Keith Rodell Smith
Born: August 15, 1958 in Shelbyville, IL
Keith was a fun-loving, caring and devoted husband, father, grandfather and friend. He had a robust sense of adventure and a varied life path pursuing different vocations and experiences throughout his life. He worked as a truck driver, mechanic shop owner, electrician, and in maintenance. He was strongly beloved by those close to him and is known for his unusual generosity and his open hearted manner. Over the years, he became what many would call ‘a family man,’ and spent much time with his children and grandchildren. His family was the thing most precious in the world to him. He often expressed his love for them and spent as much time playing with them, and care-taking for them he could.
Keith had many natural talents that would have taken others years of schooling to acquire. He was an excellent guitarist and even started writing some of his own songs. Some told him he should have pursued it professionally, but he would modestly wave that idea off. He would host sing-alongs with his family at home, playing playlists that he and his wife, Carmen, came up with and enjoyed. He loved to hear his wife and daughter Cheyenne sing as he played their favorite songs.
He was able to enjoy many activities and hobbies including travel, riding motorcycles, music, playing guitar, dancing, John Wayne movies, roller-skating, and working on mechanical things. He would drive for days at a time with his family to arrive at interesting new places with ease. And it allowed him and his family to travel together and see things they otherwise would not have. He had an excellent sense of direction and could remember exact routes of the roads. He could navigate to anywhere in the United States without a map, which may have fed his strong distrust of GPS. Keith would share unique places with his children and wife and express great enthusiasm for things such as, the ‘World’s Tallest Thermometer’ in California.
Keith had a rare generosity and shared it with others. While keeping close ties with family and friends, he often mentioned how other people in trouble deserved ‘second chances’ and would lend assistance to those in need whenever he was able. Keith was known to lend money to people in need, even those that may not come around to pay it back. But as soon as they needed him again, he would be there.
He loved working with his son Dwaine and ‘tinkering’ in the shop. He was exceptional at building, and repairing anything mechanical. He worked on cars, bikes, anything he could, for the pure joy of it. As was often said of him, if it was broken, Keith could fix it. And even if there’s nothing wrong with it, he might say, “Well, I can make it even better.”
Another great love of his life was his motorcycle. He often said it was pure freedom, and the closest thing to flying. He would take drives with friends and by himself to experience the joy of the road.
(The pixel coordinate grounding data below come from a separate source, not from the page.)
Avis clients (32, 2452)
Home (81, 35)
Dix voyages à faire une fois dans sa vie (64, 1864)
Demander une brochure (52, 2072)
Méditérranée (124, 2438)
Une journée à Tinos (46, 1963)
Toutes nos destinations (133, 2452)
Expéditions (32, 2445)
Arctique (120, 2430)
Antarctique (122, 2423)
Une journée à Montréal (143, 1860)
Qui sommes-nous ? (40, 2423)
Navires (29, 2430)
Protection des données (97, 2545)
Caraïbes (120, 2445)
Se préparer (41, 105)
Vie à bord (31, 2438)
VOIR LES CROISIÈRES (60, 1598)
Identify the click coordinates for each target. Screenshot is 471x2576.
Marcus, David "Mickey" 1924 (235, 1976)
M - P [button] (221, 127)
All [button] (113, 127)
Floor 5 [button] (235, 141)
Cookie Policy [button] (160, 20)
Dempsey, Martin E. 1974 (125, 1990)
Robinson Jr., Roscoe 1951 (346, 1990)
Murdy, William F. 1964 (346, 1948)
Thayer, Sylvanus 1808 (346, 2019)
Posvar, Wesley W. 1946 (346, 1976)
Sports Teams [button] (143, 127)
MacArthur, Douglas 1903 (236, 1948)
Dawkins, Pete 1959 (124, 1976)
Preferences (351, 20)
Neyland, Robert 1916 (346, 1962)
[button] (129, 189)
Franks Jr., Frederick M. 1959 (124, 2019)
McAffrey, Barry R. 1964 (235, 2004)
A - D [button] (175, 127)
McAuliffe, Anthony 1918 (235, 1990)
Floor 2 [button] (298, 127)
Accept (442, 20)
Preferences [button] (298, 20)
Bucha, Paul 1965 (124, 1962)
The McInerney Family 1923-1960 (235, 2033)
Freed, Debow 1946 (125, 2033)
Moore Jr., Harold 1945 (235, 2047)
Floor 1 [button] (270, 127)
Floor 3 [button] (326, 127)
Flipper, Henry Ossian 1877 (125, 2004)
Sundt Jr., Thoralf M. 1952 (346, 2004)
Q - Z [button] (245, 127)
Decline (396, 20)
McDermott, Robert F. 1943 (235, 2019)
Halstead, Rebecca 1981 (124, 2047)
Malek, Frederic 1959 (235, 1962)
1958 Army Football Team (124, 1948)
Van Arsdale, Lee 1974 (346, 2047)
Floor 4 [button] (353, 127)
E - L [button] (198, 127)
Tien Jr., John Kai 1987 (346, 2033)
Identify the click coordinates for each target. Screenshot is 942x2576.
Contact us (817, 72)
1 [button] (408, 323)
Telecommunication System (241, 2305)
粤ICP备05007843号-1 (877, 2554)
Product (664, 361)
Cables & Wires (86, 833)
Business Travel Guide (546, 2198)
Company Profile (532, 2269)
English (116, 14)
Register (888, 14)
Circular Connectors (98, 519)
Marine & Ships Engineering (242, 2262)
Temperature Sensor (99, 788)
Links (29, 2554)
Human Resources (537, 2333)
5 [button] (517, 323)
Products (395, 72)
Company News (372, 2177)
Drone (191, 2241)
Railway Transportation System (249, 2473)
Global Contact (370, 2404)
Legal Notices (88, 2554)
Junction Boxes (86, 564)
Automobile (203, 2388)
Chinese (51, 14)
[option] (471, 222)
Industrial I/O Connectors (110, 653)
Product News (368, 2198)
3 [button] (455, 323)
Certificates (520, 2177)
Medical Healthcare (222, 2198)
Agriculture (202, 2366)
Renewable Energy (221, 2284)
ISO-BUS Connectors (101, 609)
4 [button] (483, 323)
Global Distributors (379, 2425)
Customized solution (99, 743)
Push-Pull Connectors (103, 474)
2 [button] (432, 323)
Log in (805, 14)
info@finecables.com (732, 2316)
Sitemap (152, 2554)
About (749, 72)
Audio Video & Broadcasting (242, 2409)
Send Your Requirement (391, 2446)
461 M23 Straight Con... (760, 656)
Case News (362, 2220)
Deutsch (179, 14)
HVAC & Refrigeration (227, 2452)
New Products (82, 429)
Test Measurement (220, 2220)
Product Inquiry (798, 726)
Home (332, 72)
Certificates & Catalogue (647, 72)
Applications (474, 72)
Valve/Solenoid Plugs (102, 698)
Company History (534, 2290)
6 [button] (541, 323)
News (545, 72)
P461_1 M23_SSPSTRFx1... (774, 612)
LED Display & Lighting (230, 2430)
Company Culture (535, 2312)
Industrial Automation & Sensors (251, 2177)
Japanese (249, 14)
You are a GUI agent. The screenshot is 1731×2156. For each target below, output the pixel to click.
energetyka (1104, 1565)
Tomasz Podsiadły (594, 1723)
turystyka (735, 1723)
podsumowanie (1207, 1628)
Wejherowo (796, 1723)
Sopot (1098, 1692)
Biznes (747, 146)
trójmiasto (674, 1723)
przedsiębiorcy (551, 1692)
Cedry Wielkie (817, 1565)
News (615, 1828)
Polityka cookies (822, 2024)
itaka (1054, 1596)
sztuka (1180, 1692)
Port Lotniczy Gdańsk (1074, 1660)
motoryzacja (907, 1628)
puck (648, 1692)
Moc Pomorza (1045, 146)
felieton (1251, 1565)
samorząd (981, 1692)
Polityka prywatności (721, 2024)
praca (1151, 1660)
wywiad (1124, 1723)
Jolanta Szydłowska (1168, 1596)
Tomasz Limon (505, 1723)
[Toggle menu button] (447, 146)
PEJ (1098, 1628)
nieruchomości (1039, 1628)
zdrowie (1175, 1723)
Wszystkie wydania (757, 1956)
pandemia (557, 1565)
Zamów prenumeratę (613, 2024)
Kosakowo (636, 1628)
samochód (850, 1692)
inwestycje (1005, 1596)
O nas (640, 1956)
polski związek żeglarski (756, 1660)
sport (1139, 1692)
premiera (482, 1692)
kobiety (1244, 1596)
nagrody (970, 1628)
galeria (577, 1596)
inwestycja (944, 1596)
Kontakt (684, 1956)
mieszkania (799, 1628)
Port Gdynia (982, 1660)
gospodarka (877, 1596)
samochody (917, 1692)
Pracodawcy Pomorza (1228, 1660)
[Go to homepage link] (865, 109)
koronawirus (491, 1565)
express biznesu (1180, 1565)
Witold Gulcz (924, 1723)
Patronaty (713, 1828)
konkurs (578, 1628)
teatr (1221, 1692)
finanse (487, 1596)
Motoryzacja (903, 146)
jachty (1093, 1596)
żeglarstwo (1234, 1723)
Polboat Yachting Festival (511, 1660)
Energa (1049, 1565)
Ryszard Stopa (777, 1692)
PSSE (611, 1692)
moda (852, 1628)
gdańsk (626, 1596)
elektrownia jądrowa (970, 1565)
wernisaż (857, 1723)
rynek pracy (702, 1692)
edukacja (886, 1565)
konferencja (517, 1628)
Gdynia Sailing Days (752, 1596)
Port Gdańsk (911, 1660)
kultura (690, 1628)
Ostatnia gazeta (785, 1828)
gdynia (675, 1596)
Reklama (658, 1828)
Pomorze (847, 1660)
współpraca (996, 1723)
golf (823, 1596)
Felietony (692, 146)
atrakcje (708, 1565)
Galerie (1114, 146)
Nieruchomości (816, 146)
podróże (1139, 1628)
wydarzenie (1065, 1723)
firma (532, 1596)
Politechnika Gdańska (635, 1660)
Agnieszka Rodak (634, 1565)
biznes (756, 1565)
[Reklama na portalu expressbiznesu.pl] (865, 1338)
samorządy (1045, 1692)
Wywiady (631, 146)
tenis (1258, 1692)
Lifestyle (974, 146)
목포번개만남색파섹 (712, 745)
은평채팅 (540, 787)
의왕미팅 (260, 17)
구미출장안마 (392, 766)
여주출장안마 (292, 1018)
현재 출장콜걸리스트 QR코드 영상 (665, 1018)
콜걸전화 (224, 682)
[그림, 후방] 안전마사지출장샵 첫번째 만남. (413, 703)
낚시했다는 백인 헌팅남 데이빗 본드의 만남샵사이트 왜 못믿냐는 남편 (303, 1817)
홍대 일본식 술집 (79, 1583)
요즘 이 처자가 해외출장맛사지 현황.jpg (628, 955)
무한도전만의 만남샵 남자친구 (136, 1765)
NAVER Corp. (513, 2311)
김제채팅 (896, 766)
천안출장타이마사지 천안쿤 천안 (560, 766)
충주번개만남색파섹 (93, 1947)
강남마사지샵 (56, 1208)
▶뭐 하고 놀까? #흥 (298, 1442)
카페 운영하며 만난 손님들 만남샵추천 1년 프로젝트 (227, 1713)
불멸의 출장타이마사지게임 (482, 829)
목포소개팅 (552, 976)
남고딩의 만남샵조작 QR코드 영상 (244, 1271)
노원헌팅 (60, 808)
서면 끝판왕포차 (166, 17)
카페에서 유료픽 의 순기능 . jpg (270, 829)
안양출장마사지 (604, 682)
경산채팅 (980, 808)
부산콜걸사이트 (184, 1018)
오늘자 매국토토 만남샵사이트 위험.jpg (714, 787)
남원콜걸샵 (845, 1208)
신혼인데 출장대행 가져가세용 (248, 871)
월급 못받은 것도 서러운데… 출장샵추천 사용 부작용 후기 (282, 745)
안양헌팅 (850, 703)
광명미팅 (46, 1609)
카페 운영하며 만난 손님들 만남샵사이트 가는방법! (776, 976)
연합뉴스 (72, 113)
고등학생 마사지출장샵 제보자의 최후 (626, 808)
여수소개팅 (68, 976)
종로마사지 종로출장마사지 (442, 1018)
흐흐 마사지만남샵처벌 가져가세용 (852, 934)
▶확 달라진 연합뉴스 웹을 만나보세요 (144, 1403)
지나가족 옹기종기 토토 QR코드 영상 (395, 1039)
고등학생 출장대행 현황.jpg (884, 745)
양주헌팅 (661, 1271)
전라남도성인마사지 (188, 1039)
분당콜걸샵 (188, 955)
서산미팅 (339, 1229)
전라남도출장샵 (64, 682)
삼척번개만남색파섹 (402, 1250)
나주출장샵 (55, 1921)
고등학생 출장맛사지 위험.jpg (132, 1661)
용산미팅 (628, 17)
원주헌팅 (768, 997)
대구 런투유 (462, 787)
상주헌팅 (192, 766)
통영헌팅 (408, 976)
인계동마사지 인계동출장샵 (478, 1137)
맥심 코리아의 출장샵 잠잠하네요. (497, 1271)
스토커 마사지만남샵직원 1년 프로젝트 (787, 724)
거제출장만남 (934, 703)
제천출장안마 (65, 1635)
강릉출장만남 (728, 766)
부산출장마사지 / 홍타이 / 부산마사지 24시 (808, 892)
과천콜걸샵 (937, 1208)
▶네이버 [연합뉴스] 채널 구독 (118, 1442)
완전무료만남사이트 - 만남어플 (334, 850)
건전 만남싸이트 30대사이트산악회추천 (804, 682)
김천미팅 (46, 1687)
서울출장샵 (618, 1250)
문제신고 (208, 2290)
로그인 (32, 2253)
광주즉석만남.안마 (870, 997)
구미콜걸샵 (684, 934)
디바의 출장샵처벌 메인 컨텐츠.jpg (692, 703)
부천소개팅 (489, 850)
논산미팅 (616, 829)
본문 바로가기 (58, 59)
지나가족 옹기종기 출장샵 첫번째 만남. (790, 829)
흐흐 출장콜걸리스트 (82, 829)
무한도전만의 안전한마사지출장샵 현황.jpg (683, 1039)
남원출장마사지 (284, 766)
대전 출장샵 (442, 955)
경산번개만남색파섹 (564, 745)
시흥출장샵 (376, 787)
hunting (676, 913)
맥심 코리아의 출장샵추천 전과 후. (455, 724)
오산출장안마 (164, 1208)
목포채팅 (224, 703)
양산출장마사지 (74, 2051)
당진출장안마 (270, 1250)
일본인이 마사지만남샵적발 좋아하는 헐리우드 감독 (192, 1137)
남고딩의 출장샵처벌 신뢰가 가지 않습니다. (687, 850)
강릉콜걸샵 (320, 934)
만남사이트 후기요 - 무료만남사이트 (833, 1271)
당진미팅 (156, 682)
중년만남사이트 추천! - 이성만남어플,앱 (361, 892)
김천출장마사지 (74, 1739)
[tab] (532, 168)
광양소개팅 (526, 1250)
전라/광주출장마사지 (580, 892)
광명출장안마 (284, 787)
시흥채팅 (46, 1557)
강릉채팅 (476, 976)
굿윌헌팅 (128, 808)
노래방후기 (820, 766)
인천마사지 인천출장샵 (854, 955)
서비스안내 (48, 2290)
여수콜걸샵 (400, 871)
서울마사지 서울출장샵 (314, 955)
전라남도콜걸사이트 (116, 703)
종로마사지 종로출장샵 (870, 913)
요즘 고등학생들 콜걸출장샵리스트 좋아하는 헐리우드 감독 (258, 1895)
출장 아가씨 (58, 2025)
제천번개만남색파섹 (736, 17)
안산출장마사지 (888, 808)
Keith would often participate in charity motorcycle rides, raising funds for veterans and families in distress.
And at this time, knowing what could be possible, it is easy to imagine now that Keith is riding his motorcycle along an expansive, winding road that overlooks the most beautiful sunset ever laid eyes upon, listening to his favorite songs, and feeling the freedom and flight of the road. And he would wave as if to say, ‘I’ll see you all again soon.’
Keith is survived by his wife Carmen Smith, and his children Dwaine Smith and wife Larissa Smith of Maysville, Jennifer Smith of Rogers, AR and Kelly Douglas and husband Brenton of Rogers, Cheyenne Smith and Laramie Smith of the home; his stepmother, Sue Smith of Gentry; his brothers and sisters Justin Smith and wife Shelly, Belinda Haslett and husband Chad, Cheryl Quaintance and husband Randy of Gentry, AR., Barbara McGuire of Fayetteville, AR; his stepbrother, Marvin Hughes and wife Lisa of Maysville; his eleven grandchildren; and many nieces and nephews.